Auditioning for a Season of Shows


We are in the season of summer stock, festivals, and general season auditions which forces actors to communicate several different facets of their skill set, often using only one audition piece (be it a monologue or song.) This can leave actors perplexed as the best way to present themselves, particularly if they are right for more than one show but the shows are completely different in style.

For example, here is the season from a theater currently auditioning in New York:

My Fair Lady
Little Shop of Horrors
High School Musical
Doubt
The Wedding Singer
Fiddler on the Roof


Um, so whatcha gonna do for this audition?

Take me as an example: I am a youthful leading lady with pop/legit soprano range, which means I am perfect for shows like My Fair Lady and The Wedding Singer. But with these shows having such different scores, how do I choose a song that can show that I am right for both roles?

Or, how about plays? What if a theater company is doing:

The Glass Menagerie
Tartuffe
As You Like It
Fat Pig
“Untitled”- an experimental movement play based using Suzuki and puppetry

If auditioning is simply the MARKETING of ones skills/ambitions to the acting community, how in the world can you communicate in one monologue that you are perfect for both Tennessee Williams and Neil Labute material?

The magic answer is that you tailor your audition pieces to fit your storytelling strengths, as opposed to fitting them to the season of shows. I’ll say that again, in another way:

Do what you do best and the appropriate project will draw itself to you.

So, how do you do this? Well, start by asking yourself this question: What is it about you that makes YOU perfect for the projects listed? Most likely, there is something they have in common which resonates with you, and THAT is what you should be expressing in the audition room. Using me as an example again: I am someone who is constantly on a quest to better myself and the world around me. “Idealistic” is one of the main words I used to describe me. So, I took this information and looked at the season of shows. The roles of Eliza in My Fair Lady, Julia in The Wedding Singer and Audrey in “Little Shop of Horrors” have a similarity of spirit. All three girls dream of a better life but find themselves in circumstances difficult to overcome. But that doesn’t stop them from trying, and in the end they not only find what they were looking for, but they find it in the least likely of places.
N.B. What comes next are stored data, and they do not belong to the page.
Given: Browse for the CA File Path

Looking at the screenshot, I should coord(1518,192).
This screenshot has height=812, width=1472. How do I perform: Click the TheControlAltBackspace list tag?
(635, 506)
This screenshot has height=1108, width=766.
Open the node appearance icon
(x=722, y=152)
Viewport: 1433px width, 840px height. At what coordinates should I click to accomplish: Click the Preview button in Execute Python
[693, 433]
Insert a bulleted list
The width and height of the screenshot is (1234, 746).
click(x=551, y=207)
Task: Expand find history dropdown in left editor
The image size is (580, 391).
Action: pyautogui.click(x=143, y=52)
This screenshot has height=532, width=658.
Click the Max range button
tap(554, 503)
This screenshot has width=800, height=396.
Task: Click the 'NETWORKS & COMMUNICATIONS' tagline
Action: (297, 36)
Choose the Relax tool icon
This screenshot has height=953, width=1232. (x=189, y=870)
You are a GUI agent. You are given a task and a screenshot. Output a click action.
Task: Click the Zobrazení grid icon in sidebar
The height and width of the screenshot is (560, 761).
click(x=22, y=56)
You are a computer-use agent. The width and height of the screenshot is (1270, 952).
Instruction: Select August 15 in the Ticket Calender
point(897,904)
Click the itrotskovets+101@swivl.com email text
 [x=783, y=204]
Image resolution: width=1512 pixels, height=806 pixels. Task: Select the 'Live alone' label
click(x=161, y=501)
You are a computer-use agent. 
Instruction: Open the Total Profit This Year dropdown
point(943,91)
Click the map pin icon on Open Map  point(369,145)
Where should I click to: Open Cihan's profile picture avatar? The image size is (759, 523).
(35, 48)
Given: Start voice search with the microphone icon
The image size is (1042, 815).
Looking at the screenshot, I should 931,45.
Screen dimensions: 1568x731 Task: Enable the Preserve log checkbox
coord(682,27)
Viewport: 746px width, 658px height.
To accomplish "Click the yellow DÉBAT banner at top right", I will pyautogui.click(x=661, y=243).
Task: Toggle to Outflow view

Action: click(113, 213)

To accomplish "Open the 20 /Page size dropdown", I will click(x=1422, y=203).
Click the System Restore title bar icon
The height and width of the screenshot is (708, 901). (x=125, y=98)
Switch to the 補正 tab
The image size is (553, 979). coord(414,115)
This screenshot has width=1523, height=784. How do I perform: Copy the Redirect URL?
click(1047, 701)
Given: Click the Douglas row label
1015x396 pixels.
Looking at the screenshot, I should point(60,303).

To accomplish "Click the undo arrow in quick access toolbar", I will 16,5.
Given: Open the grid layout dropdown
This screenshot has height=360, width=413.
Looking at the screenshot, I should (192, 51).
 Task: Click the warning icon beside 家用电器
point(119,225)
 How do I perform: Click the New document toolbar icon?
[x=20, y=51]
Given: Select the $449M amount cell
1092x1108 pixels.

So, you know what your unique point of view is, and you have found that kind of spirit in several of the season’s shows. The next step is to go back to your repertoire of audition pieces, and find something that allows you to express your viewpoint in the audition room. To continue the example: perhaps I would sing something like, “Part of Your World” or “The Sound of Music” which are both about wanting and loving things that are bigger than yourself. Sure, by choosing one song you only get to express your vocals in one style (legit or pop) but you are expressing your own viewpoint, which is perfect for both roles and will ultimately allow you to be seen for all relevant roles, regardless of show format.

By using this example, hopefully you can see that you’d be going into the audition room AS YOURSELF and letting the shows/characters attach themselves to YOU instead of you changing yourself to fit THEM. It’s a subtle distinction, but a powerful one!

The same goes for plays/monologues. Make sure you have monologues in your repertoire that accurately reflect the kind of stories you like to tell, and that you are able to blend pieces of yourself with the material. Now, once you get a role, you’ll use whatever acting technique you’ve chosen to build that character. But for audition purposes (and especially general auditions) the goal is simpler than that. All you need to do is to show your auditors that you are, a) a good storyteller, b) that you would be fun to work with, and c) that you are not crazy. The best way to do this is to choose audition materials that closely match who you are, and who you feel comfortable being an a day to day basis. Then come in and deliver the piece truthfully and believably, with the words rolling off your tongue like it happened to you just outside the room.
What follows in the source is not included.